RECORDS:
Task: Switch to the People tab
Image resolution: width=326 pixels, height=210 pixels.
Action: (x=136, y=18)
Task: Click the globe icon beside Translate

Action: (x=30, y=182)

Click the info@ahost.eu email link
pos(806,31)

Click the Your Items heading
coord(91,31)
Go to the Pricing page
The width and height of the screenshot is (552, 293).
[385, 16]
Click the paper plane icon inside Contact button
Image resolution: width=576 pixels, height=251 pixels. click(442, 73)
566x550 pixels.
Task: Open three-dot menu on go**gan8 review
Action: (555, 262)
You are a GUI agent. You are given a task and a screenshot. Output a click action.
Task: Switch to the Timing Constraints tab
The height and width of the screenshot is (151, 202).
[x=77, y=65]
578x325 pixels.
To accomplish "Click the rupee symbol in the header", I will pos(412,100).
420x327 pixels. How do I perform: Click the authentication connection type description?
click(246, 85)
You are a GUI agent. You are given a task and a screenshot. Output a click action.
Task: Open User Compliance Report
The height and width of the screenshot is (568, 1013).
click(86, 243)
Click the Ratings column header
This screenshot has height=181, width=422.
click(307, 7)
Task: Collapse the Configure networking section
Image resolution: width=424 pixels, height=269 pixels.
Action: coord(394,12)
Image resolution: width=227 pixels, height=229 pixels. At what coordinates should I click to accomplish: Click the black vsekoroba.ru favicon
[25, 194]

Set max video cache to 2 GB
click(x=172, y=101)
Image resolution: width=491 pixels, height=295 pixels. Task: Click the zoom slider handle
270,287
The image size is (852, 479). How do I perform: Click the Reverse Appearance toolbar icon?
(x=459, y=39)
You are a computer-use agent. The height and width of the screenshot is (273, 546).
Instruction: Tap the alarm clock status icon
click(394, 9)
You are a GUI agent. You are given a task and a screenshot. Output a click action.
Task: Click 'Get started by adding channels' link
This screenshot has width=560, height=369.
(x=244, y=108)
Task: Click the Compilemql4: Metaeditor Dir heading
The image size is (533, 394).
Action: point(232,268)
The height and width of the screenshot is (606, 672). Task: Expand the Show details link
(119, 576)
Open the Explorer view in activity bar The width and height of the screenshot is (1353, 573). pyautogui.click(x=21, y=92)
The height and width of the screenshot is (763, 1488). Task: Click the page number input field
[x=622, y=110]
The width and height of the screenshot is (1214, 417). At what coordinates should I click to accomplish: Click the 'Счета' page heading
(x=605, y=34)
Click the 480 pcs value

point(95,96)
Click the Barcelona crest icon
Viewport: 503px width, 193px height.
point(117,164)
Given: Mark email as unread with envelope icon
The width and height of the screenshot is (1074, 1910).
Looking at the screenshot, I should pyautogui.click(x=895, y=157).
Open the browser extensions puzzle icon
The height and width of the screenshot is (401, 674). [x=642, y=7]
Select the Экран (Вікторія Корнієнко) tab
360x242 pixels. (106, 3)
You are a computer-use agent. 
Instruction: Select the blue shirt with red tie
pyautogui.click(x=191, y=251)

TASK DIRECTIONS: Among these entries, how many lines include the string "computer"? Reply with the number by itself.

ANSWER SECTION: 2